Slashdot Mirror


Why Anonymized Data Isn't

Ars has a review of recent research, and a summary of the history, in the field of reidentification — identifying people from anonymized data. Paul Ohm's recent paper is an elaboration of what Ohm terms a central reality of data collection: "Data can either be useful or perfectly anonymous but never both." "...in 2000, [researcher Latanya Sweeney] showed that 87 percent of all Americans could be uniquely identified using only three bits of information: ZIP code, birthdate, and sex. ... For almost every person on earth, there is at least one fact about them stored in a computer database that an adversary could use to blackmail, discriminate against, harass, or steal the identity of him or her. I mean more than mere embarrassment or inconvenience; I mean legally cognizable harm. ... Reidentification science disrupts the privacy policy landscape by undermining the faith that we have placed in anonymization."

22 of 280 comments (clear)

  1. Damn voyeurism is all it is by Ethanol-fueled · · Score: 4, Insightful

    For almost every person on earth, there is at least one fact about them stored in a computer database that an adversary could use to blackmail, discriminate against, harass, or steal the identity of him or her. I mean more than mere embarrassment or inconvenience; I mean legally cognizable harm.

    ...And this is the first thing that the author(s) though of regarding data-mining? Okay, but how would this happen? Why go through all the trouble to gather all that data when you could just hire a P.I. or know (or bribe) a law-enforcement official or an ISP employee? It Reminds me of a conversation I had with a guy who bragged that he could get anybody's info because a very good friend of his worked at the DMV. There were a couple semi-profile firings at the State Department because some employees snooped through celebrities' records for no reason other than voyeurism..er..curiosity.

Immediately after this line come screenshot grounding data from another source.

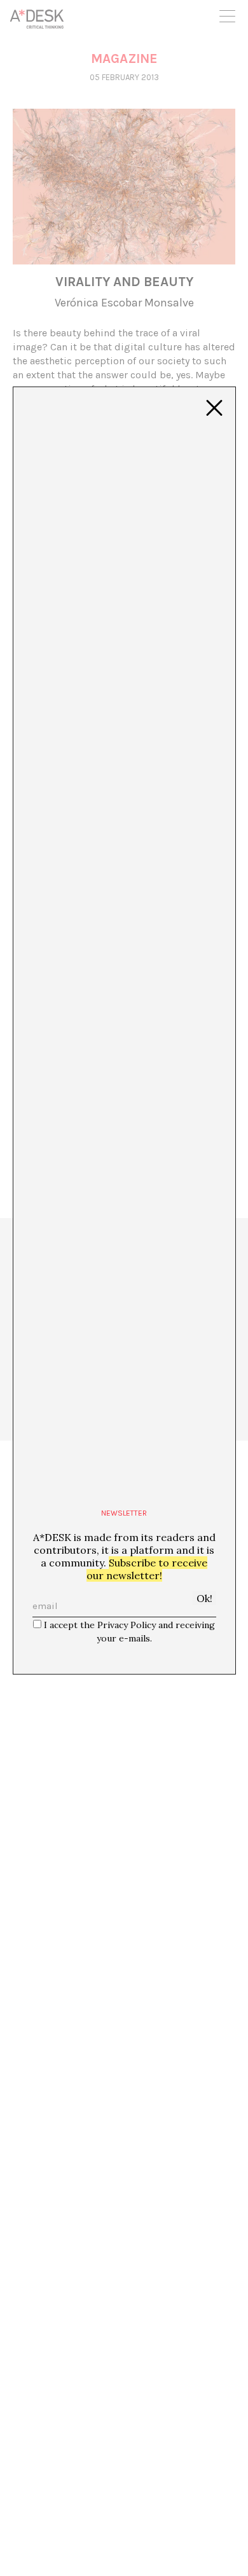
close (214, 408)
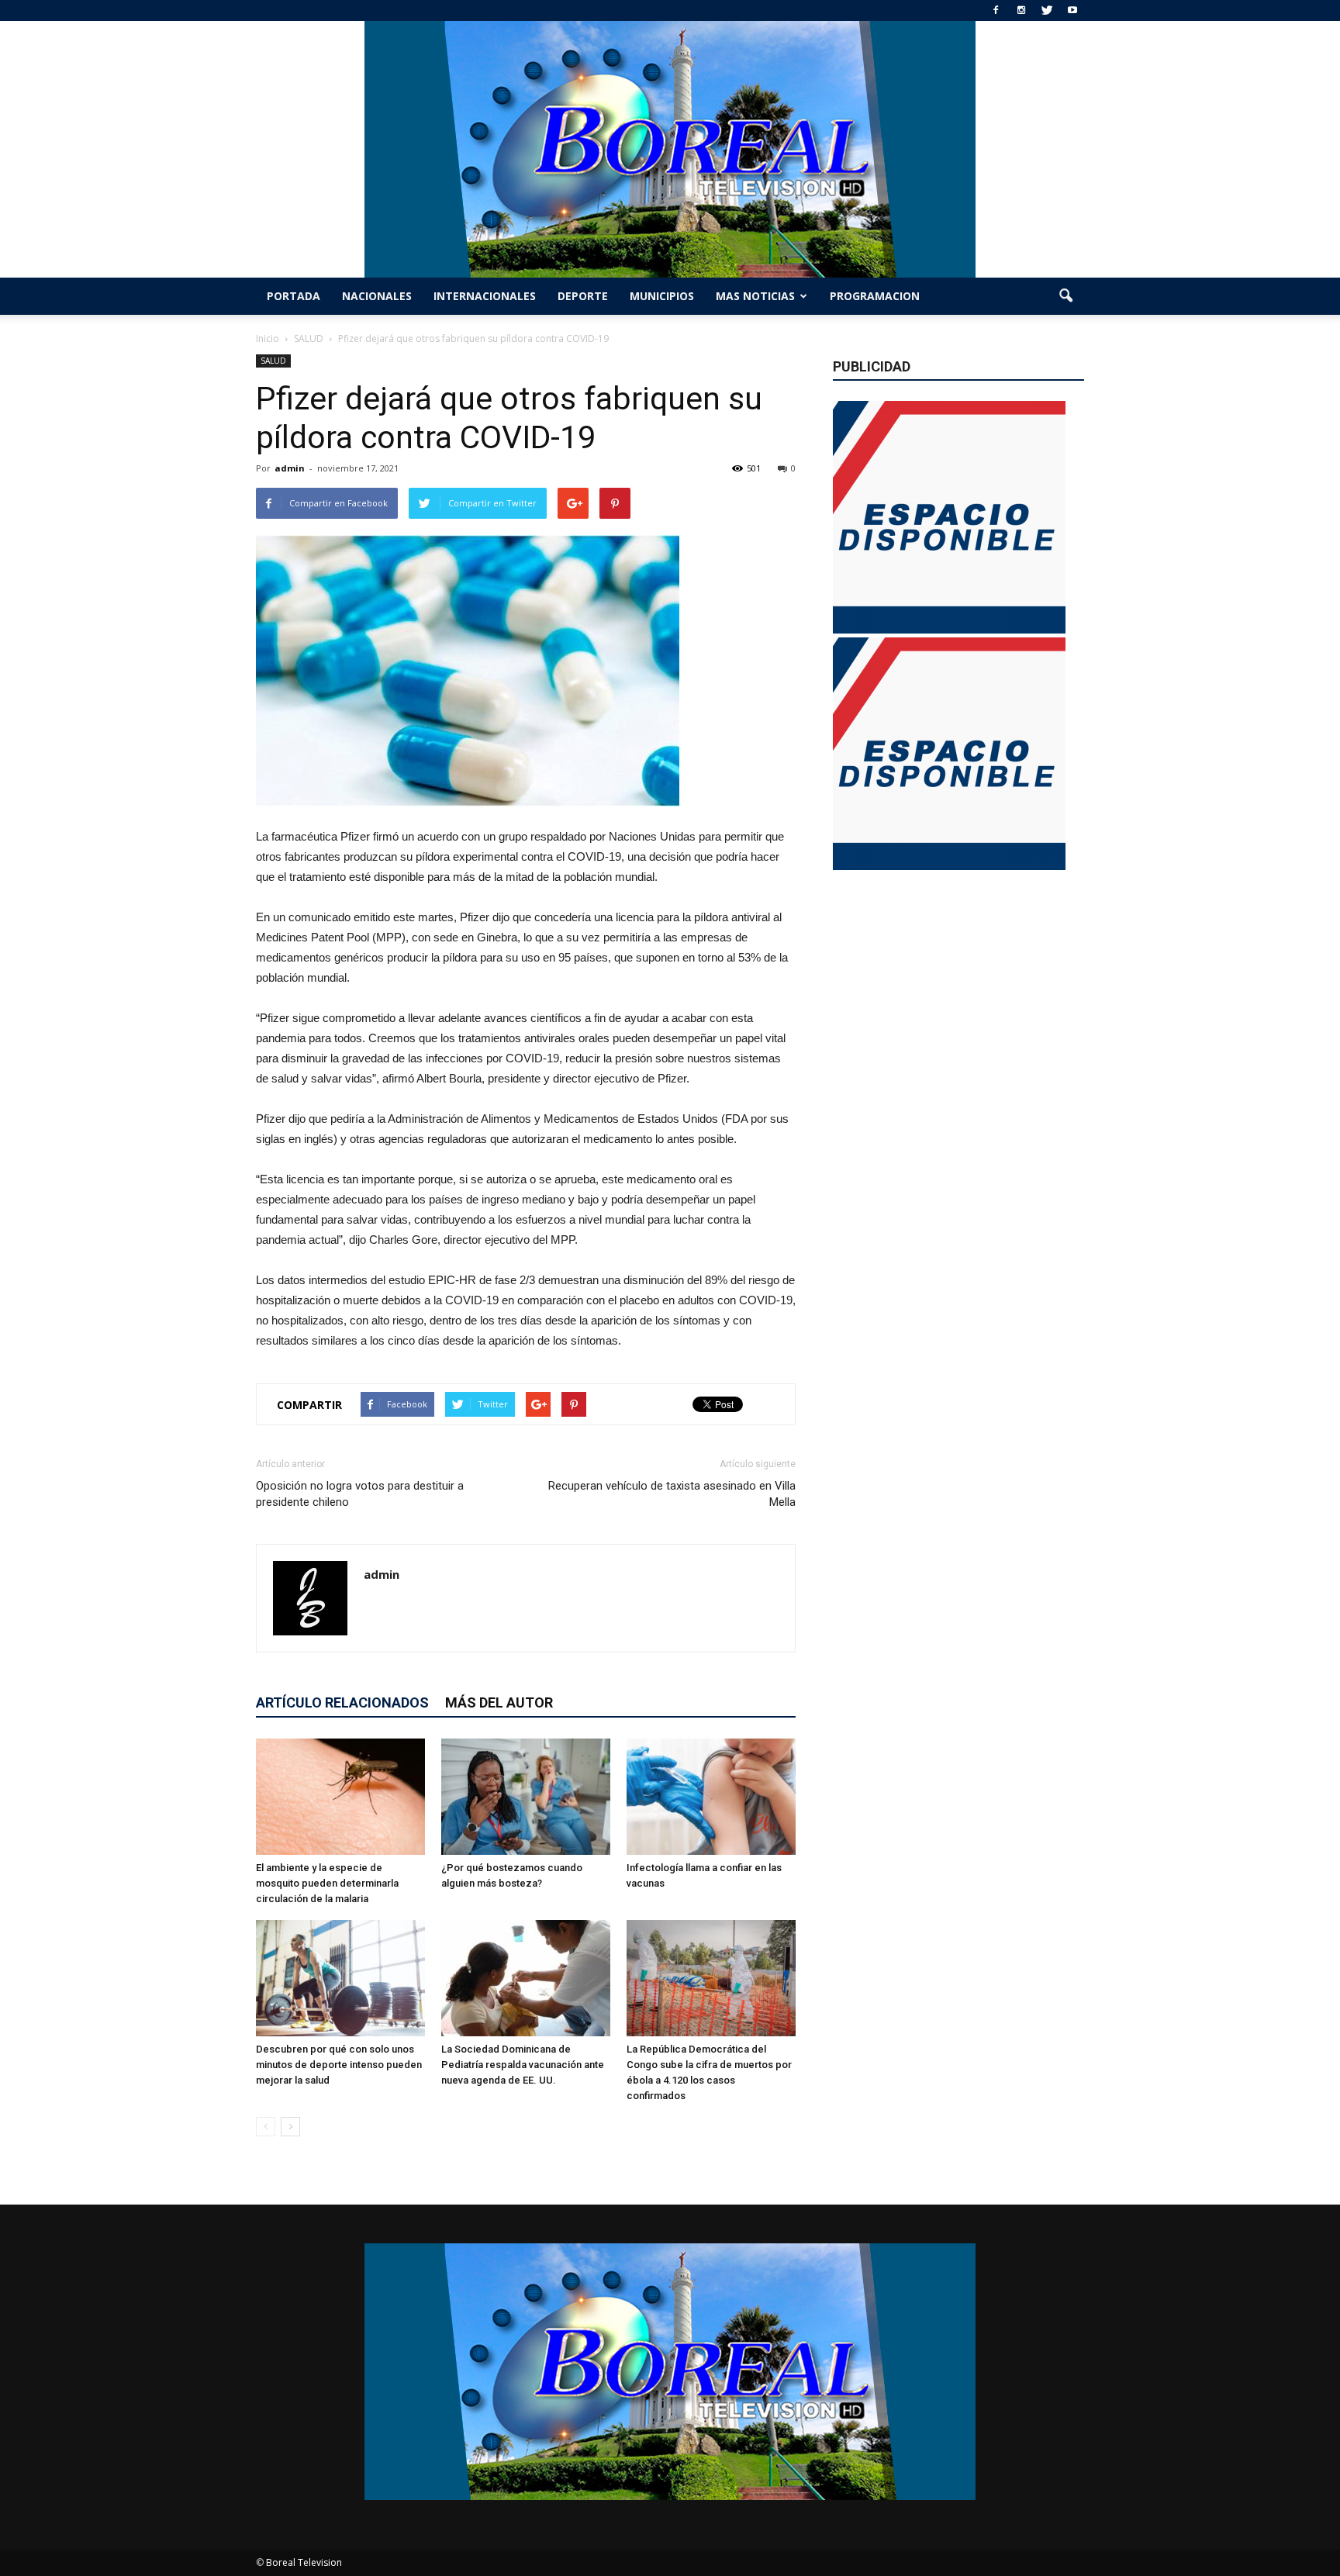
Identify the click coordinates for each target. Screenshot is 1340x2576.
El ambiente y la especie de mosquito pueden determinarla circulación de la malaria (327, 1883)
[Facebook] (995, 10)
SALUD (273, 360)
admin (290, 468)
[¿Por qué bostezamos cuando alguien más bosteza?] (525, 1797)
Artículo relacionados (342, 1702)
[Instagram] (1021, 10)
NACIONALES (377, 295)
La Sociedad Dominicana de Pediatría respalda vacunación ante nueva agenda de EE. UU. (522, 2064)
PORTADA (293, 295)
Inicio (267, 338)
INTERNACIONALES (484, 295)
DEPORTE (583, 295)
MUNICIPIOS (662, 295)
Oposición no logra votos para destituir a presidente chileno (360, 1494)
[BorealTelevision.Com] (670, 149)
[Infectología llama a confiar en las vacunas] (711, 1797)
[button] (1065, 296)
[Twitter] (1047, 10)
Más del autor (499, 1702)
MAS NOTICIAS (755, 295)
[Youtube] (1072, 10)
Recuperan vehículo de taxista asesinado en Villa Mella (672, 1494)
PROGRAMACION (875, 295)
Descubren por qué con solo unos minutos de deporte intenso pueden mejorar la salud (339, 2064)
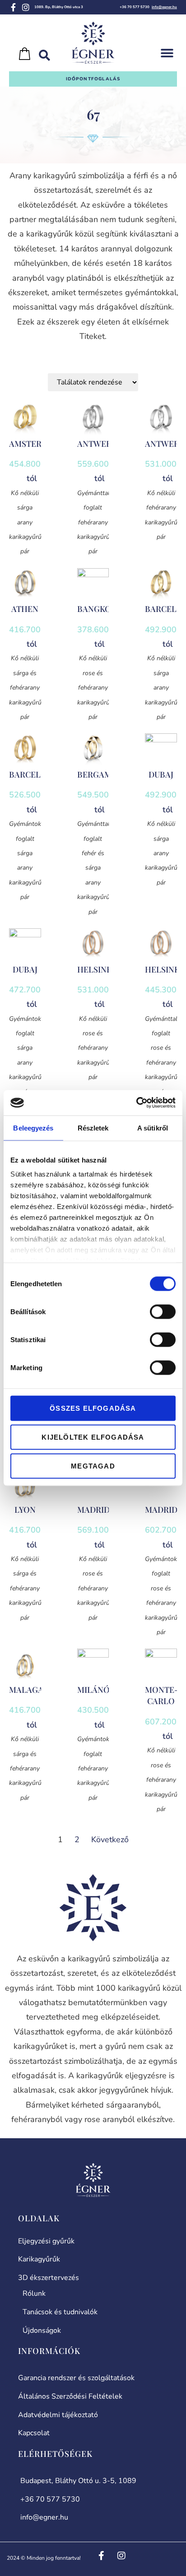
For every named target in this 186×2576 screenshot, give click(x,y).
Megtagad (93, 1465)
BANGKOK (96, 608)
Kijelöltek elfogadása (93, 1437)
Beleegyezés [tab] (33, 1127)
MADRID (93, 1509)
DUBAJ (161, 774)
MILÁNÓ (93, 1689)
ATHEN (24, 608)
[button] (167, 53)
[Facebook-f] (13, 7)
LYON (25, 1509)
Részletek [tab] (93, 1127)
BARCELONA (33, 774)
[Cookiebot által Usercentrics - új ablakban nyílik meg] (136, 1103)
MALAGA (26, 1689)
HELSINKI (96, 969)
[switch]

    Those types, the ones with the direct access to the info, are the weakest link. They're only human. "Hey, Bob, there's this guy I really hate. Look up his IP logs and tell me what you see!"

    It all boils down to voyeurism. People would rather bring others down before bring their own lives up. It's the nature of the beast! Pathetic.

    1. Re:Damn voyeurism is all it is by causality · · Score: 5, Insightful

      But the voyeurism slant isn't newsworthy.

      Then how do you explain shows like Entertainment Tonight and all of these magazines and Web sites devoted entirely to completely useless celebrity trivia? Y'know, the ability to obsess over the personal life of someone you have never met and will never personally know, merely because they can sing or act, should be recognized as a pathology. Voyeurism only seems to partly explain it; much of it seems to come from an empty and unsatisfying life that leads to an attempt to live vicariously through some sort of idol which is perceived to be successful, in that sense that "most men lead lives of quiet desperation". However stupid and useless it may be, I can't deny that many do consider it newsworthy and much of "the news" includes such elements.

      --
      It is a miracle that curiosity survives formal education. - Einstein
    2. Re:Damn voyeurism is all it is by causality · · Score: 4, Insightful

      Do you mean, you think you could've gotten an individual's medical records in MA for less than $20? Or maybe you can't see why someone would dig up an individual's medical records? (I can think of many... but then my employer was extorted by someone who'd stolen a bunch of medical-related data from them not that long ago.)

      I think I hear a bit of "nobody would go to all that trouble" in your message. If in the early days of WiFi networks I described to you in tedius yet vague terms how to compromise WEP encryption, you probably would've thought the same thing. Today anyone who cares to can break WEP using readily available tools - it's really no bother at all if you're even slightly inclined to do it.

      I've seen companies with contractual and regulatory obligations to protect data privacy make half-gestures to make it look like they're honoring privacy while still engaging in whatever easy-money scheme or shortcut they want. Shedding light on why those half-gestures don't work is a big deal.

      That's the thing that I also think people don't understand. With good reason, I am not satisfied merely that someone probably wouldn't want to abuse my information. I am satisfied only when I know that they cannot do so.

      I think the solution is to have the concept of "intellectual property" work both ways. Obviously your private information has value, otherwise advertisers and other companies wouldn't go to such great lenghts to obtain and use it. The problem is that they obtain it without your consent and without directly compensating you. For example, if I don't actively block web bugs, cookies, HTTP "ping", analytics tools, and other similar attempts, then that data will be gathered whether or not I like it.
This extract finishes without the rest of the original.